RIM’s former co-CEO Jim Balsillie wanted to shift the company from its dependence on BlackBerry hardware in favour of a future built as much on outsourcing data services, unnamed sources have told Reuters.

According to details of the reported plan, mobile carriers would have paid the company to run data and messaging over its network, offering non-BlackBerry (i.e Android, iPhone or Windows Phone) users access to relatively cheap plans.

Such a strategy would have separated the company’s core data network and software from the BlackBerry smartphones which have been central to RIM’s business.

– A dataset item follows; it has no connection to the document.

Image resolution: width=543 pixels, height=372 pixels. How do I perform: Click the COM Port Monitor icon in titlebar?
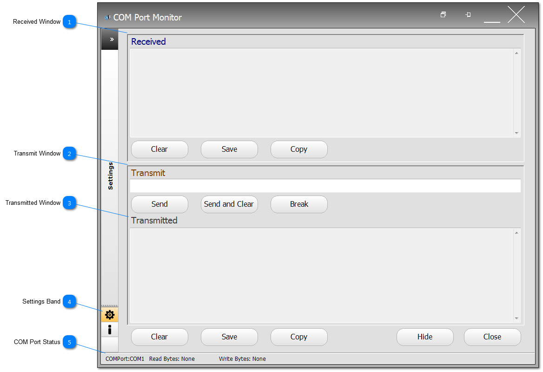107,17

Although not an abandonment of the BlackBerry by any means – the reports do not make clear how the strategy would have affected hardware development – the move would have been seen as risky and radical.

The other half of RIM’s management team, founder Mike Laziridis, and future CEO Thorsten Heins, is said to have strongly opposed the plan, which led to Balsillie stepping down as join CEO and company director, the anonymous sources claimed.

Lazaridis also stepped back from the business on the same day earlier this year, 23 January.

The plan was apparently received positively by some carriers despite the embarrassing outage suffered by the company’s network in October 2011 which appeared to call into question the network’s claimed reliability to host such data services.

Despite financial and market struggles and much of the same poor investor sentiment that sank Laziridis and Balsille’s stewardship of RIM, the company has ploughed with its traditional network-and-hardware model.

Only weeks ago, RIM found itself having to explain miscommunicated remarks by new CEO Heins that it planned to abandon the consumer market in favour of a retrenchment to the business sector.

On 4 April a London PR concert thrown by RIM and attended by hundreds of invited guests ended interrible headlines after a man was fatally attacked.

On a brighter note, this week a Trend Micro-sponsored analysis rated the BlackBerry as the most secure mobile platform, ahead of Android, the iPhone and Windows Phone 7.